Praktisi Hukum: Pemberhentian Ahok Wewenang Presiden

Jumat, 17 Februari 2017 – 15:20 WIB
M. Zakir Rasyidin. Foto: source for JPNN.com

jpnn.com - jpnn.com -Kontroversi seputar Basuki Tjahaja Purnama (Ahok), terdakwa kasus dugaan penodaan agama yang diaktifkan kembali sebagai Gubernur DKI Jakarta, masih ramai.

Menurut praktisi hukum M. Zakir Rasyidin, wewenang pemberhentian ada di tangan Presiden Joko Widodo. “Mengacu kepada pasal 83 ayat 3 UU Pemda Nomor 23 Tahun 2014 tentang Pemerintah Daerah, pemberhentian sementara seorang Gubernur Wakil Gubernur adalah kewenangan presiden,” kata Zakir, Jumat Jumat (17/2).

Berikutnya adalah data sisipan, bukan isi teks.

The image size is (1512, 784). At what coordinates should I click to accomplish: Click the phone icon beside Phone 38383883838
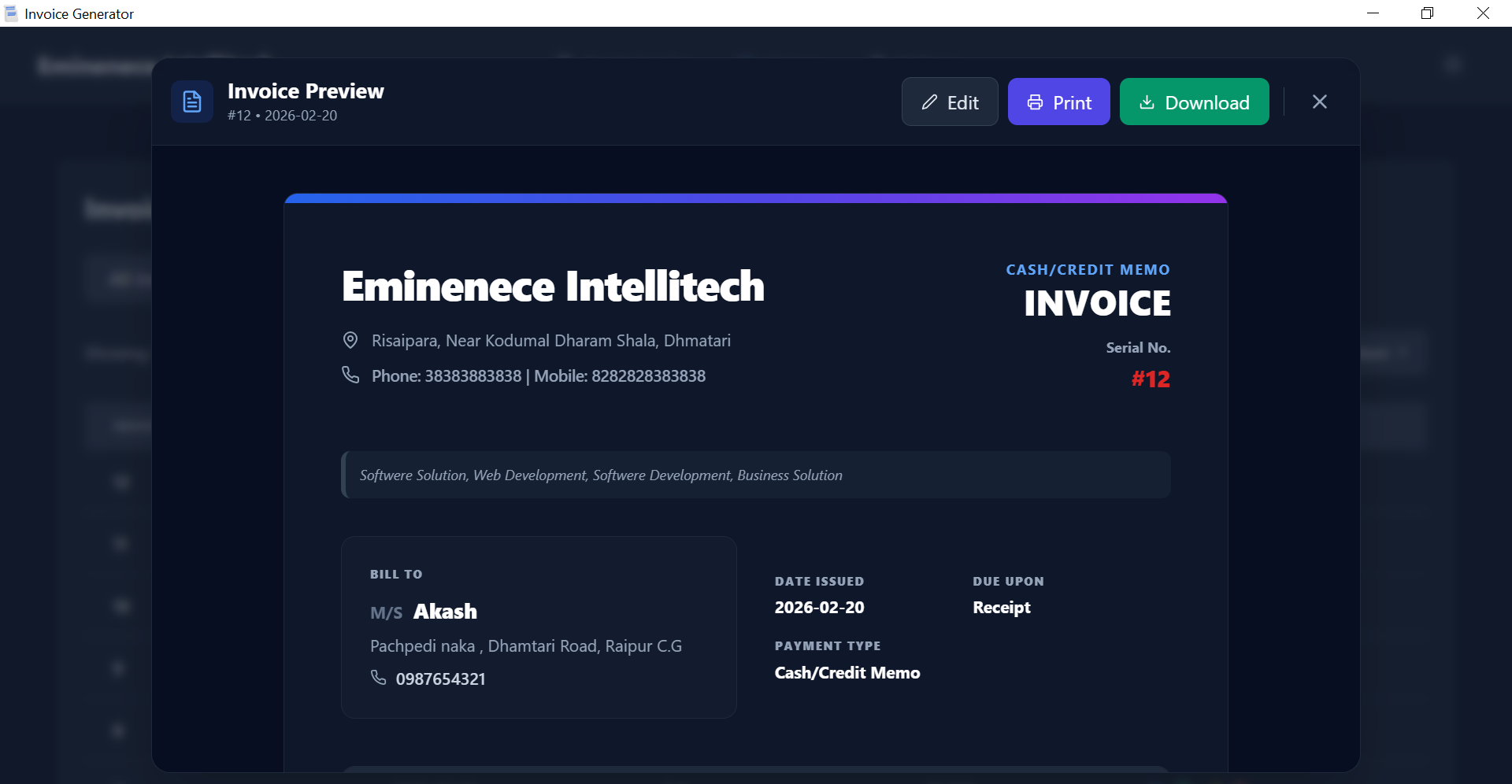pos(350,375)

BACA JUGA: Ahok Cuek Soal Banjir, Warga Puji Pangdam dan Kapolda

Zakir memaparkan, pasal 83 tersebut terdiri dari lima ayat. Pertama; (1) Kepala daerah dan/atau wakil kepala daerah diberhentikan sementara tanpa melalui usulan DPRD karena didakwa melakukan tindak pidana kejahatan yang diancam dengan pidana penjara paling singkat 5 (lima) tahun, tindak pidana korupsi, tindak pidana terorisme, makar, tindak pidana terhadap keamanan negara, dan/atau perbuatan lain yang dapat memecah belah Negara Kesatuan Republik Indonesia.

Ayat kedua, kepala daerah dan/atau wakil kepala daerah yang menjadi terdakwa sebagaimana dimaksud pada ayat (1) diberhentikan sementara berdasarkan register perkara di pengadilan.

BACA JUGA: Desmond Samakan Masalah Jokowi-Arif dengan SBY-Aulia

Ayat ketiga, pemberhentian sementara kepala daerah dan/atau wakil kepala daerah sebagaimana dimaksud pada ayat (1) dan ayat (2) dilakukan oleh Presiden untuk gubernur dan/atau wakil gubernur serta oleh Menteri untuk bupati dan/atau wakil bupati atau wali kota dan/atau wakil wali kota.

Pada ayat keempat, kepala daerah dan/atau wakil kepala daerah diberhentikan tanpa melalui usulan DPRD apabila terbukti melakukan tindak pidana sebagaimana dimaksud pada ayat (1) berdasarkan putusan pengadilan yang telah memperoleh kekuatan hukum tetap.

BACA JUGA: Ahok: Normalisasi Sungai Cara Paling Ampuh Atasi Banjir

Ayat kelima, pemberhentian sebagaimana dimaksud pada ayat (4) dilakukan oleh Presiden untuk gubernur dan/atau wakil gubernur serta oleh Menteri untuk bupati dan/atau wakil bupati atau wali kota dan/atau wakil wali kota.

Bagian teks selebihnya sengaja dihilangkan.